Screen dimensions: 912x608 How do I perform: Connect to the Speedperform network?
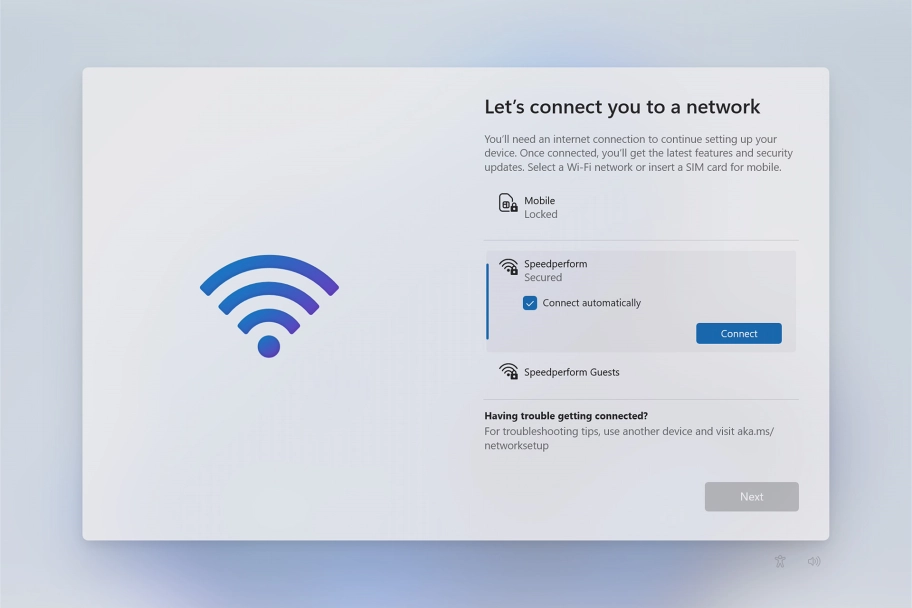point(739,333)
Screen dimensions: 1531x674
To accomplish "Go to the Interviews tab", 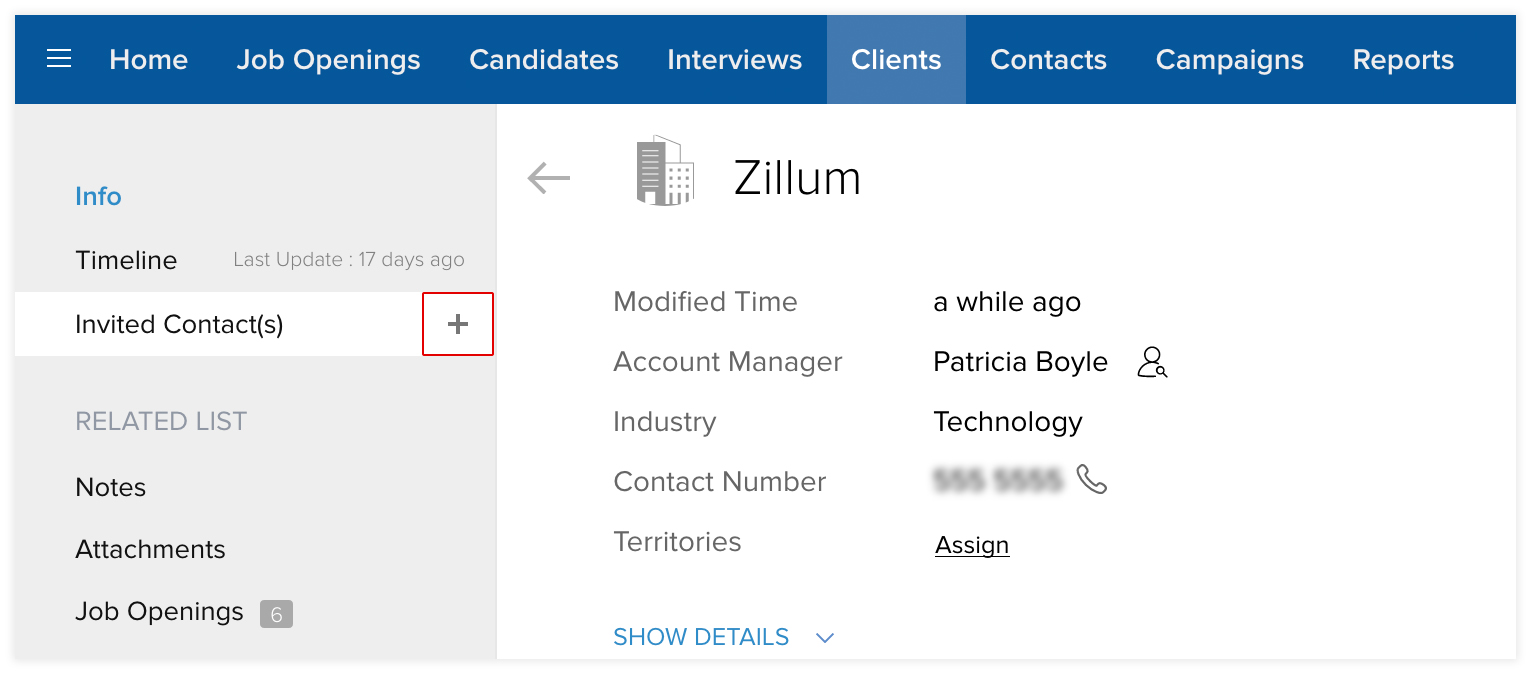I will 734,60.
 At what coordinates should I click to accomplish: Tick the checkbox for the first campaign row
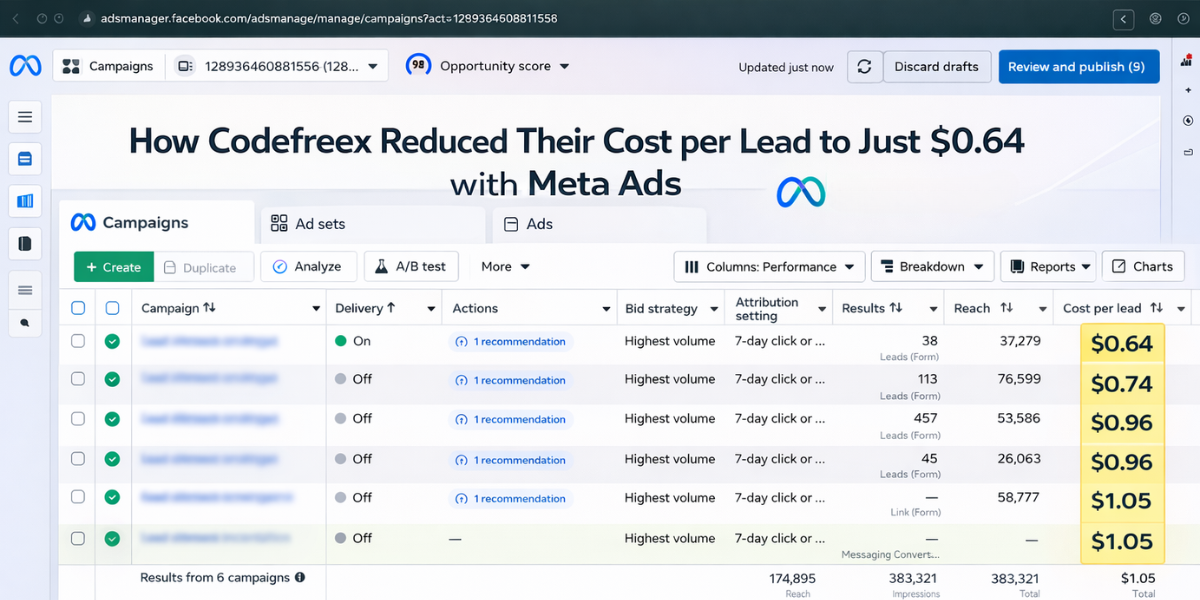(78, 341)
____
• YOUR GOAL
In the entries above, find the line containing "At what coordinates"; transcribe exactly that line and every line after it through the end, and only those, omitting pictures.

• EXERCISE ANSWER
 At what coordinates should I click to accomplish: Tick the checkbox for the first campaign row
(78, 341)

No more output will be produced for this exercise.